17.1 Description of Processing
Our blog is operated on the basis of WordPress software and is technically provided and managed by MOLENO Consulting UG (haftungsbeschränkt), Schiefbahner Str. 10, 41564 Kaarst, Germany (hereinafter "myspotlight"). When you access our blog, personal data — in particular your IP address and technical access data such as the date and time of the request, browser type and version, operating system, and the URL accessed — is automatically processed and stored in server log files. For the operation of the blog infrastructure, myspotlight in turn uses the hosting services of WordPress.com (Aut O'Mattic A8C Ireland Ltd., Grand Canal Dock, 25 Herbert Pl, Dublin, D02 AY86, Ireland). Further information on data protection at myspotlight can be found at https://www.myticket.de/de/myspotlight/datenschutz/ .

17.2 Purpose
Processing is carried out to technically deliver the content of our blog and to ensure the security and stability of our Website operations.

17.3 Legal Basis
Processing is necessary for the purposes of the legitimate interests pursued by the controller (Art. 6(1)(f) GDPR). Our legitimate interest lies in the aforementioned purpose, namely the technically sound delivery and secure operation of our blog.

17.4 Retention Period
Access data stored in server log files is deleted after no more than 30 days, unless extended retention is required for security analysis or law enforcement purposes.

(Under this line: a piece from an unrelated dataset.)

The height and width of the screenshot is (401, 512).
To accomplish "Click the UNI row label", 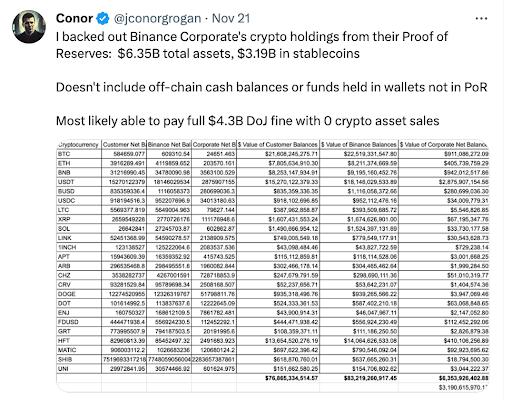I will click(x=63, y=369).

17.5 Recipients and Transfers to Third Countries
myspotlight acts on our behalf under a data processing agreement pursuant to Art. 28 GDPR. As a sub-processor, myspotlight uses WordPress.com (Aut O'Mattic A8C Ireland Ltd.). In the course of operating WordPress.com, personal data may be transferred to the United States. Aut O'Mattic A8C Ireland Ltd. is certified under the EU-US Data Privacy Framework, and accordingly the transfer to the United States is based on the adequacy decision of the EU Commission of July 10, 2023, pursuant to Art. 45 GDPR. Further information on data protection at WordPress.com can be found at https://automattic.com/privacy/.

SECURITY MEASURES

18. Security Measures

To protect your personal data from unauthorized access, we have secured our Website with an SSL/TLS certificate. SSL stands for "Secure Sockets Layer" and TLS for "Transport Layer Security"; both encrypt the communication of data between a website and the user's device. You can recognize an active SSL/TLS encryption by a small lock icon displayed on the far left of your browser's address bar.